Structural Color due to Self‐assembly

Structural colors are all kinds of colors produced by the microscopic structures corresponding to the light wavelength through interference, diffraction, scattering, and other ways to reflect the incident light at a specific wavelength and in a specific direction. Structural color materials (SCMs) have been widely used in environmental sensing, intelligent display, information coding, anti-counterfeiting, fabric coloring, smart window, and clinical medicine due to their unique optical manipulation. Self-assembly of nanoparticles provides effective approaches for the fabrication of functional SCMs.

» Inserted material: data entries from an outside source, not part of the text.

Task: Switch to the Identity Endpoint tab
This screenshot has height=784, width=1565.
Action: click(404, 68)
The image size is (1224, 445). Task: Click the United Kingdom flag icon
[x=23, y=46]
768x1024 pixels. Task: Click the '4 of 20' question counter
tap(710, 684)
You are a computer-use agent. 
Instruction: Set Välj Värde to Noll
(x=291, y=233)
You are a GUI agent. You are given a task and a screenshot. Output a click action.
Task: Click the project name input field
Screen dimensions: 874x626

This paper focuses on several types of the self-assembling approach of SCMs, including the assembly mechanism and coloring mechanism, referring to evaporation self-assembly, membrane separation-assisted assembly, air–liquid interface self-assembly, oil–oil interface self-assembly, oil–water interface self-assembly, controlled micellization self-assembly, layered hydrogels self-assembly, spray-coating self-assembly, unidirectional rubbing self-assembly, edge-induced rotational shearing self-assembly, screen printing self-assembly, magnetic-induced self-assembly, photoinduced self-assembly, atomic layer deposition self-assembly, physical vapor deposition self-assembly, and surface wrinkling. Understanding the self-assembly method of nanoparticles is helpful to the development of functional SCMs, especially the construction of large-area structure colors and the preparation of templates for functional materials.